-- Text block follows --

Horacio Tijanovich

Personal information
- Full name: Horacio Gabriel Tijanovich
- Date of birth: 28 February 1996 (age 30)
- Place of birth: Villa San Justo, Entre Rios Province, Argentina
- Height: 1.73 m (5 ft 8 in)
- Position: Winger

Team information
- Current team: Central Córdoba SdE
- Number: 11

Youth career
- Don Bosco
- Atlético Uruguay

Senior career*
- Years: Team / Apps / (Gls)
- 2012–2014: Defensores de Pronunciamiento / 13 / (4)
- 2014–2021: Gimnasia LP / 40 / (3)
- 2016–2017: → Agropecuario (loan) / 31 / (8)
- 2017–2018: → Defensa y Justicia (loan) / 15 / (0)
- 2021–2023: Platense / 44 / (3)
- 2023–2024: Banfield / 6 / (0)
- 2024: Delfín / 9 / (0)
- 2024–2025: Cerro / 11 / (1)
- 2025–2026: San Martín SJ / 21 / (2)
- 2026–: Central Córdoba SdE / 13 / (0)

= Horacio Tijanovich =

Argentine footballer

Horacio Gabriel Tijanovich (born 28 February 1996) is an Argentine professional footballer who plays as a winger for Central Córdoba SdE.

==Career==
Tijanovich spent time in the youth of Atlético Uruguay and Don Bosco, prior to starting his senior career in 2012 with Torneo Argentino B team Defensores de Pronunciamiento. He featured thirteen times and scored four goals for DEPRO in 2012–13 as they were relegated to Torneo Argentino C. In February 2014, Tijanovich joined Argentine Primera División side Gimnasia y Esgrima. After being an unused substitute in a Copa Argentina match in July 2015, he made his professional debut in the league on 19 September against Tigre. One further appearance followed two months later versus Colón.

-- Text block concluded --
-- Supplied material follows --

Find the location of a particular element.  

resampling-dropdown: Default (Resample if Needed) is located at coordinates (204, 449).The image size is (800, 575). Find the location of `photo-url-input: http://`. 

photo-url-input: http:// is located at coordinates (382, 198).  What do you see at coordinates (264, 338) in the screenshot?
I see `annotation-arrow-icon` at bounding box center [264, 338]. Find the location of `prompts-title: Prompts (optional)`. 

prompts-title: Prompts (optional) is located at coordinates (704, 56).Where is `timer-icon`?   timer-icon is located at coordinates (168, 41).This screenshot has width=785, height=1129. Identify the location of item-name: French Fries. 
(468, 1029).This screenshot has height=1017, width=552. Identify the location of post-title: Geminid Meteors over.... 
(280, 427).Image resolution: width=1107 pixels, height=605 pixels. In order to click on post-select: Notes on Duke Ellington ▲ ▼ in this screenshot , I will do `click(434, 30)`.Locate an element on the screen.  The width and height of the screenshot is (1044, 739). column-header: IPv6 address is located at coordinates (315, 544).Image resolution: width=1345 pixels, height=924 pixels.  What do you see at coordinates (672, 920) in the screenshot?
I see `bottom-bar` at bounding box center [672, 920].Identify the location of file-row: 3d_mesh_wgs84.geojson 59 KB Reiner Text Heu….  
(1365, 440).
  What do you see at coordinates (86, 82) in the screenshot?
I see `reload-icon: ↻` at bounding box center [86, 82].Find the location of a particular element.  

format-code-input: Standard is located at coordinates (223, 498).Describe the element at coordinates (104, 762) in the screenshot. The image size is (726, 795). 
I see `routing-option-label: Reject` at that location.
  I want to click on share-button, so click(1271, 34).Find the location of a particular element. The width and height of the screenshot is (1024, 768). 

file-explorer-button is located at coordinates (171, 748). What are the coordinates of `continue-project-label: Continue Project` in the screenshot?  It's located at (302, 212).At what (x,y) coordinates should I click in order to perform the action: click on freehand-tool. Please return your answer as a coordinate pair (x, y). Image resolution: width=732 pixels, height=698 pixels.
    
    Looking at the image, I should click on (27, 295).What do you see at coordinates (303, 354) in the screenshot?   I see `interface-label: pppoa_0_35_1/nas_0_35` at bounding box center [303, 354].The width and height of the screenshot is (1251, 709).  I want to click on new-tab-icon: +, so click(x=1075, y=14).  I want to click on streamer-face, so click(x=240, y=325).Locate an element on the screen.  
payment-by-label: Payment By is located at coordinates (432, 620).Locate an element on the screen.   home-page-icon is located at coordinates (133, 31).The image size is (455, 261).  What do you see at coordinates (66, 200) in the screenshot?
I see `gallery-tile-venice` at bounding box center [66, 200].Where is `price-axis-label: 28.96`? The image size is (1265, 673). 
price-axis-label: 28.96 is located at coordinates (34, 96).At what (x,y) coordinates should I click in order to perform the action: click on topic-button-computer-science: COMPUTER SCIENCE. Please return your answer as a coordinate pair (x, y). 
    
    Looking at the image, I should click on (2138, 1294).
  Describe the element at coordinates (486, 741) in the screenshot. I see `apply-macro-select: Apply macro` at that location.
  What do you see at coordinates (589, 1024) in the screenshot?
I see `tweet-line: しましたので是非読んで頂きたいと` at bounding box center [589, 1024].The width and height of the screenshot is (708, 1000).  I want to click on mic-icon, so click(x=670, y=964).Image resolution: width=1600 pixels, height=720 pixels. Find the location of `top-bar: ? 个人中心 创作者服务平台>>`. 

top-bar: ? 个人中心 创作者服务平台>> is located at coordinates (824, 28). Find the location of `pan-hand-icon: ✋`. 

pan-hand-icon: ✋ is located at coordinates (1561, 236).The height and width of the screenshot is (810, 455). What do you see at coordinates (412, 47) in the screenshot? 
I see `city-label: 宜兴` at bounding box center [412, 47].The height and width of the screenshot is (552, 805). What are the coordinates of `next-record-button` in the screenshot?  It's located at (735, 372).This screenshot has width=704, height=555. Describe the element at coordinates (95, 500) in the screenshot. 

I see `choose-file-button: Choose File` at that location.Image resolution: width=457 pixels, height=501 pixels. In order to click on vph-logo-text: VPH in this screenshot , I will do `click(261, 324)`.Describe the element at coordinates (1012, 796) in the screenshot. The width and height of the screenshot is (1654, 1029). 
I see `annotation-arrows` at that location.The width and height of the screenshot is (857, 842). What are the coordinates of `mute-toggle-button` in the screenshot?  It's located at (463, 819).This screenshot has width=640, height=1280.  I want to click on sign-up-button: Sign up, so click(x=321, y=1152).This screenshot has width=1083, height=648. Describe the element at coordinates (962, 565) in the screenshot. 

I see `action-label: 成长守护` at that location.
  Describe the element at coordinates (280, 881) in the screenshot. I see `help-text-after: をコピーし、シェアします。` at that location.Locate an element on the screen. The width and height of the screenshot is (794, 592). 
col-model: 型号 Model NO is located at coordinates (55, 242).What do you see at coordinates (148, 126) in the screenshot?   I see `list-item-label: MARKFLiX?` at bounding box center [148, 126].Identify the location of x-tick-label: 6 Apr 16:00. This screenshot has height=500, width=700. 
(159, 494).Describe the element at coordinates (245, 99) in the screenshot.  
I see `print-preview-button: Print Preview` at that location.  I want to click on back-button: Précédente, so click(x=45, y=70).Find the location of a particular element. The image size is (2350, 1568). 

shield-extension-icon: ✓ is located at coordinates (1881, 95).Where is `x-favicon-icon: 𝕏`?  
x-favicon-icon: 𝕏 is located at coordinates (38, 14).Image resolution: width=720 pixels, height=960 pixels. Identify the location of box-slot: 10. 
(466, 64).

-- Supplied material concluded --

Problem 1 — In the Tijanovich profile, copy everything from "- 2014–2021: Gimnasia" down to "SJ / 21 / (2)", substituting "Lanús" for "Banfield".
Problem 2 — According to the Tijanovich profile, which side did Tijanovich join in February 2014?
You won't need the items for anything here.

Task response 1 —
- 2014–2021: Gimnasia LP / 40 / (3)
- 2016–2017: → Agropecuario (loan) / 31 / (8)
- 2017–2018: → Defensa y Justicia (loan) / 15 / (0)
- 2021–2023: Platense / 44 / (3)
- 2023–2024: Lanús / 6 / (0)
- 2024: Delfín / 9 / (0)
- 2024–2025: Cerro / 11 / (1)
- 2025–2026: San Martín SJ / 21 / (2)

Task response 2 — Argentine Primera División side Gimnasia y Esgrima.